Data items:
○ ○ ○ ○ ○ ○ ○

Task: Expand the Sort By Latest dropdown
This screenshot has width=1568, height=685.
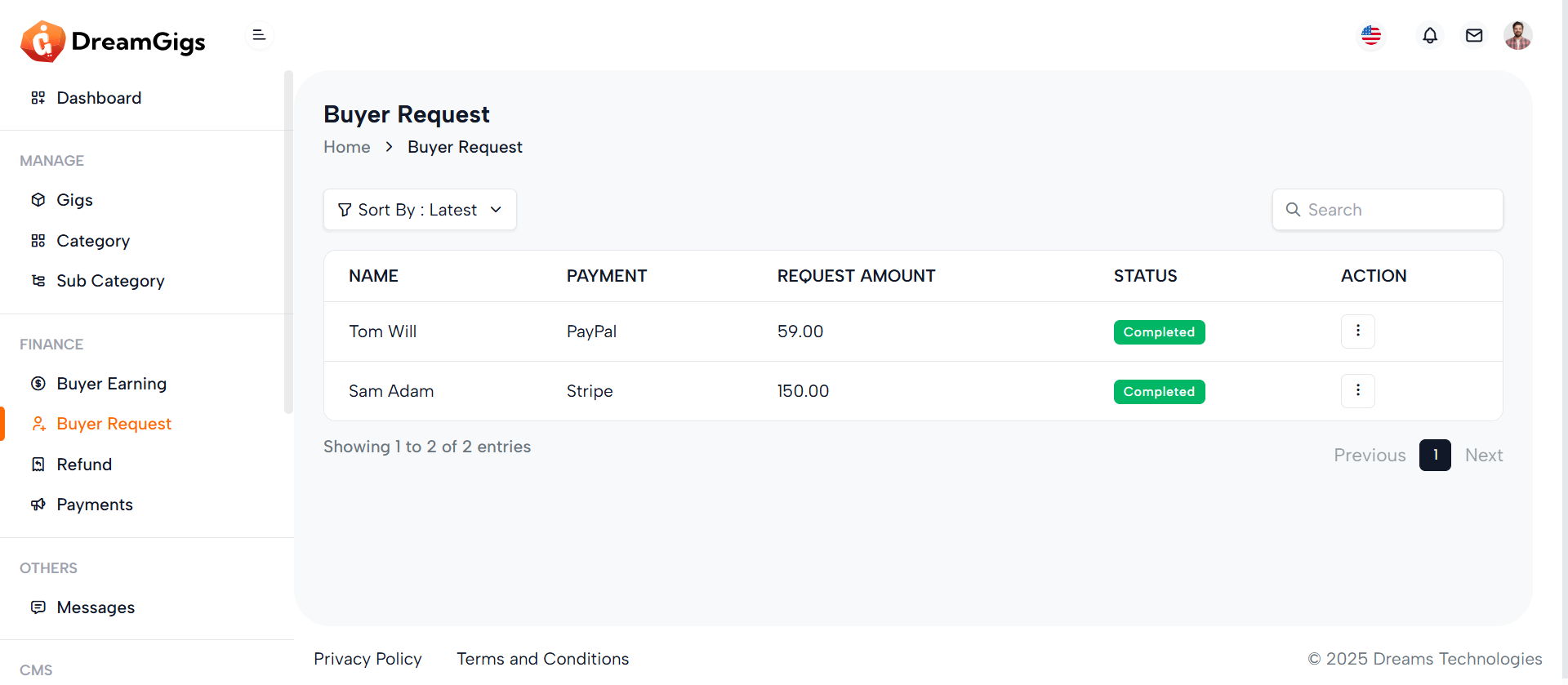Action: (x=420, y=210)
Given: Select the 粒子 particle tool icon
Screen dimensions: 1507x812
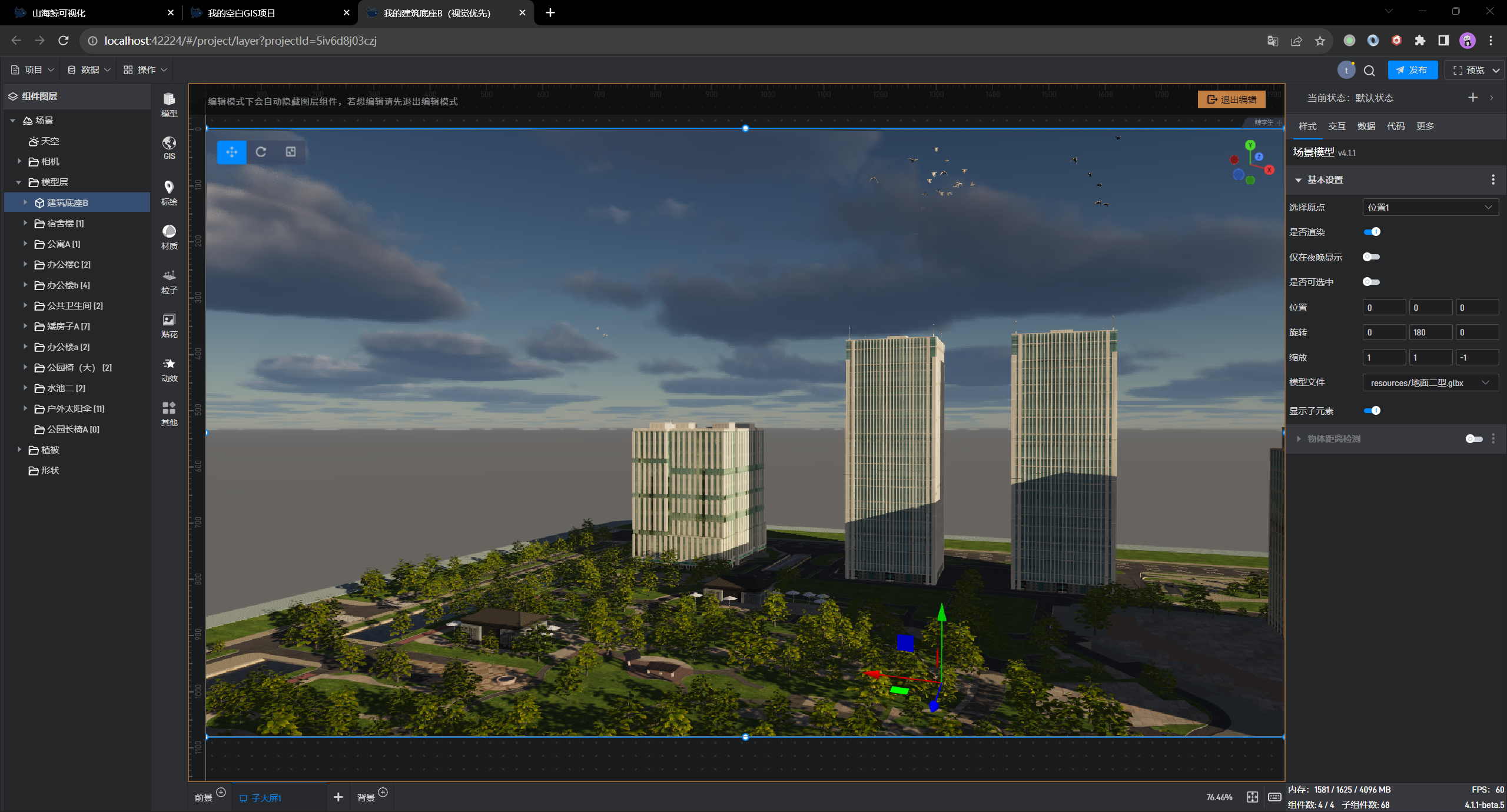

○ ○ ○ ○ ○ ○ ○

Work instructions: Format every line of the records above as a numbered list, skipping any blank lines. Leave the pictures out of your answer.

Problem solution:
1. Task: Expand the Sort By Latest dropdown
2. This screenshot has width=1568, height=685.
3. Action: (x=420, y=210)
4. Given: Select the 粒子 particle tool icon
5. Screen dimensions: 1507x812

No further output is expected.